Hangal explained that organic content can only emerge when a brand has sufficient scale and depth, when both consumer usage and experience are well established. He added that newer or emerging brands may not yet have that foundation.
The many faces of modern UGC
UGC today sits at the crossroads of creativity, commerce, and credibility. What started as an honest consumer impulse has evolved into a layered ecosystem of intent, incentives, and imitation. There’s still authenticity in it, just not the kind that’s entirely free from influence.
As Kalyan Kumar summed it up, “Everyone’s both a user and a creator now.” The boundaries between consumers, creators, and micro-influencers are increasingly porous. Organic spontaneity exists, but it is now interwoven with engineered campaigns, affiliate programs, and incentivised activity.
This evolution raises urgent questions for brands, regulators, and consumers alike. What does authenticity mean in a world where even unpaid posts can be strategically orchestrated? How do disclosure norms adapt when sponsored and organic content look almost identical? And how should brands balance reach and trust when “UGC” may no longer be purely user-driven?
UGC has transformed from a pure expression of consumer voice into a multi-faceted marketing ecosystem. Its promise, credibility, trust, and relatability remain, but they now come wrapped in layers of strategy, reward, and algorithmic influence.
For marketers, the challenge is no longer simply generating content; it is navigating this new reality where the user in UGC is part of a much larger, more complex ecosystem.
The era of effortless authenticity is over. What remains is a spectrum, from genuinely user-led voices to fully engineered posts, and understanding that spectrum is now central to effective brand storytelling.

[Brief 1]: Based on the passage on user-generated content, mark each statement yes or no and quote the deciding words: (a) The passage declares that the era of effortless authenticity has ended. (b) The passage describes the boundaries between consumers, creators, and micro-influencers as firmly fixed. (c) Hangal noted that newer or emerging brands may lack the foundation for organic content.
The passage on user-generated content has no connection to the entries that follow it.

[Supplied material]:
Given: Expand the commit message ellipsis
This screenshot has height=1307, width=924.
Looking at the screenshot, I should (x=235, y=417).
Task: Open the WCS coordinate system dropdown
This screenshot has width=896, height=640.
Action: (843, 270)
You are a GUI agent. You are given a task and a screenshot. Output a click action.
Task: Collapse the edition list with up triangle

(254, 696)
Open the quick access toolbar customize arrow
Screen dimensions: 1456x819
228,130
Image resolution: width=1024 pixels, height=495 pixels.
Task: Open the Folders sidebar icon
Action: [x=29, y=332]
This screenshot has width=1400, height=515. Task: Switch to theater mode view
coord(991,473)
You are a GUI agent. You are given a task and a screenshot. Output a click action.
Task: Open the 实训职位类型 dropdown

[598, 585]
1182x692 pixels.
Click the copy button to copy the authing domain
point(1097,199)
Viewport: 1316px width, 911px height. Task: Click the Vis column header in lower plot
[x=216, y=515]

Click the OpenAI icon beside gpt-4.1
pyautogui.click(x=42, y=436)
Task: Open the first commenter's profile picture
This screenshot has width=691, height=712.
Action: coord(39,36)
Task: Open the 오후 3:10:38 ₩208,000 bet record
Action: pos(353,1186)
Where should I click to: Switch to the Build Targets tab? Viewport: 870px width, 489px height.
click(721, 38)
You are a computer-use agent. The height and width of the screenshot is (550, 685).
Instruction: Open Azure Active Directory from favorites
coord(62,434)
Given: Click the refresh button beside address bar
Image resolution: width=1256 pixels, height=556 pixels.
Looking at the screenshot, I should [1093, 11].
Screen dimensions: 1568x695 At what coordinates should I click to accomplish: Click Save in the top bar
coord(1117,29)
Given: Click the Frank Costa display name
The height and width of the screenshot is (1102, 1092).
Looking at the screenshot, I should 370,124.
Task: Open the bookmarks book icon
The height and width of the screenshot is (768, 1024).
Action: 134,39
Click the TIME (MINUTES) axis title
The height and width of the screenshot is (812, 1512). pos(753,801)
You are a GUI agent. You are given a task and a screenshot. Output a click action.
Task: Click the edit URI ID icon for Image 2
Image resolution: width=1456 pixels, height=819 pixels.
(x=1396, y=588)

[Brief 2]: Output the entries from their first line through the line holding "Action: (843, 270)", inclusive.

[Written solution 1]:
(a) Yes: "The era of effortless authenticity is over."
(b) No: "The boundaries between consumers, creators, and micro-influencers are increasingly porous."
(c) Yes: "He added that newer or emerging brands may not yet have that foundation."

[Written solution 2]:
Given: Expand the commit message ellipsis
This screenshot has height=1307, width=924.
Looking at the screenshot, I should (x=235, y=417).
Task: Open the WCS coordinate system dropdown
This screenshot has width=896, height=640.
Action: (843, 270)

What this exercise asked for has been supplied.